§ **Exercise material**:
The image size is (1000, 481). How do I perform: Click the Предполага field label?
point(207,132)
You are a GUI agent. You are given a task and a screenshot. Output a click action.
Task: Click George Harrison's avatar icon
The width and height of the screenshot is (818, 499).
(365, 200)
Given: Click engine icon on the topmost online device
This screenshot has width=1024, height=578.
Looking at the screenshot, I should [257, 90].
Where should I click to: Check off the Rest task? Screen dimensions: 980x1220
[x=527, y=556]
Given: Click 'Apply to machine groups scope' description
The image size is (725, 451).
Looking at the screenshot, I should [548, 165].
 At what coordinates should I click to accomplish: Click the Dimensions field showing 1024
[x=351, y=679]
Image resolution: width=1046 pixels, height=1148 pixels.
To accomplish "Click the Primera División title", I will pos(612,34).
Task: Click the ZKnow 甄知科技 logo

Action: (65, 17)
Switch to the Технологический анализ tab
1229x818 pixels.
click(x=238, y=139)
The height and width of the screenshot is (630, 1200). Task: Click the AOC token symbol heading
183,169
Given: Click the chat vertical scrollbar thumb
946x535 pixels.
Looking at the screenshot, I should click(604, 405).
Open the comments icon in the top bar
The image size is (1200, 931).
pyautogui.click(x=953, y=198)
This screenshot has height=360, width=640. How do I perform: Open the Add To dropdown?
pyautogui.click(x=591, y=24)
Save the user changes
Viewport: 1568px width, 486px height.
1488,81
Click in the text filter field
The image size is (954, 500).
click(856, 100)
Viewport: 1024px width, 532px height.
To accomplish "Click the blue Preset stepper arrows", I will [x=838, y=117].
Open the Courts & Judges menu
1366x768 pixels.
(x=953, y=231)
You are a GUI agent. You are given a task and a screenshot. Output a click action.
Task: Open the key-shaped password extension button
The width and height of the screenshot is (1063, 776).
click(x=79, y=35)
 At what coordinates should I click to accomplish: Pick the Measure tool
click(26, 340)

§ **Action item**: Retype exactly the lines from the start of the entries through the one with "Given: Click 'Apply"; include both ends.

§ **Answer for this exercise**:
The image size is (1000, 481). How do I perform: Click the Предполага field label?
point(207,132)
You are a GUI agent. You are given a task and a screenshot. Output a click action.
Task: Click George Harrison's avatar icon
The width and height of the screenshot is (818, 499).
(365, 200)
Given: Click engine icon on the topmost online device
This screenshot has width=1024, height=578.
Looking at the screenshot, I should [257, 90].
Where should I click to: Check off the Rest task? Screen dimensions: 980x1220
[x=527, y=556]
Given: Click 'Apply to machine groups scope' description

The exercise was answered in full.